Proc AMIA Symp. 2000:923-7.
Inductive learning algorithms have been proposed as methods for classifying medical text reports. Many of these proposed techniques differ in the way the text is represented for use by the learning algorithms. Slight differences can occur between representations that may be chosen arbitrarily, but such differences can significantly affect classification algorithm performance. We examined 8 different data representation techniques used for medical text, and evaluated their use with standard machine learning algorithms.
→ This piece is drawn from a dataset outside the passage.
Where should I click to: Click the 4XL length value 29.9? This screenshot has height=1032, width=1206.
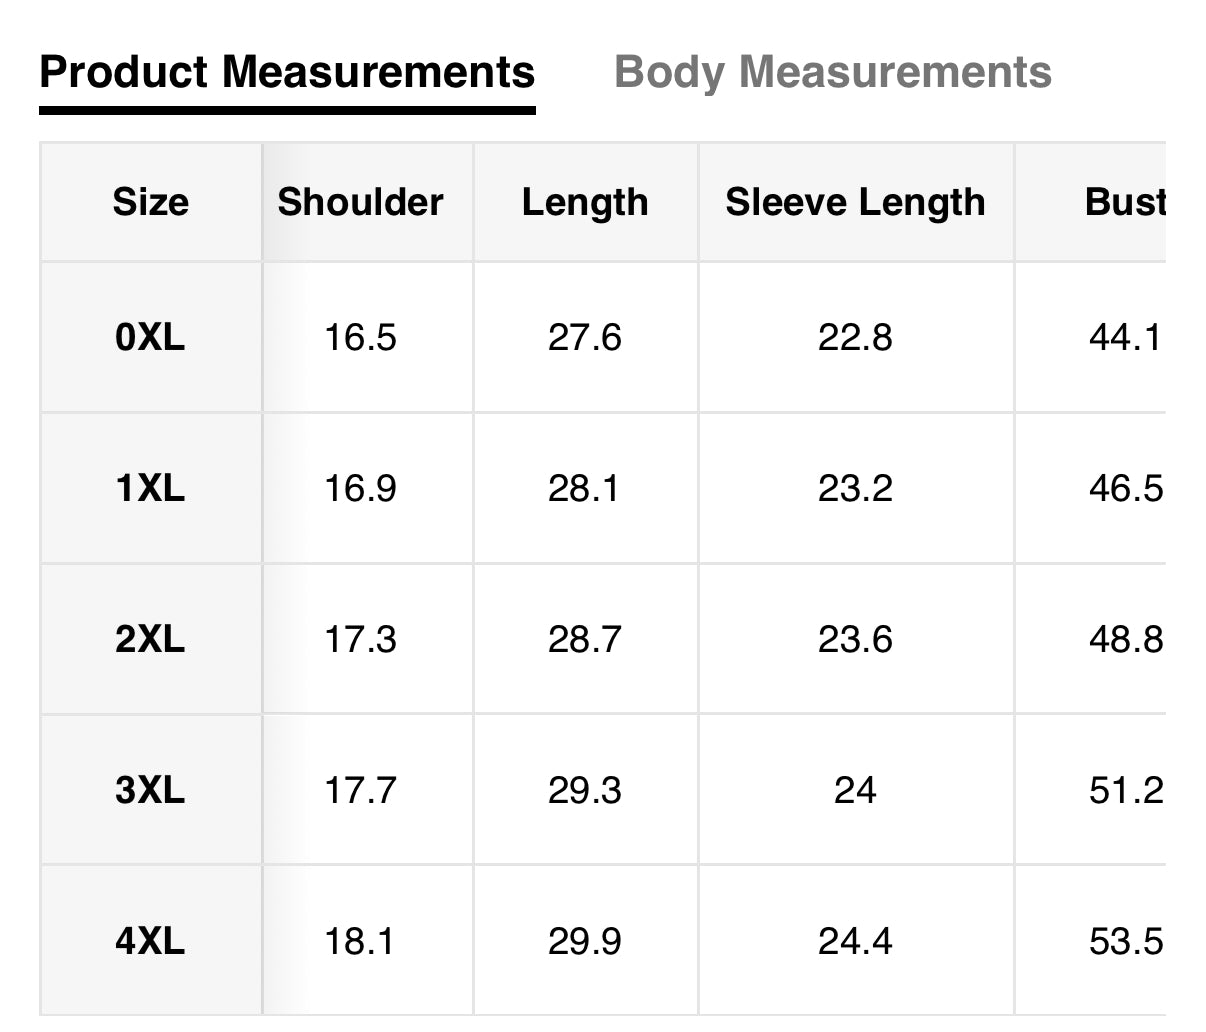tap(584, 942)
We measured the loss of classification-relevant information due to each representation. Representations that captured status information explicitly resulted in significantly better performance. Algorithm performance was dependent on subtle differences in data representation.
归纳学习算法已被提出作为对医学文本报告进行分类的方法。许多这些提出的技术在文本表示方式上有所不同,以便学习算法使用。在可以任意选择的表示之间可能会出现细微差异,但这些差异会显著影响分类算法的性能。我们研究了用于医学文本的8种不同的数据表示技术,并评估了它们与标准机器学习算法的结合使用情况。我们测量了每种表示方式导致的与分类相关信息的损失。明确捕获状态信息的表示方式带来了显著更好的性能。算法性能取决于数据表示中的细微差异。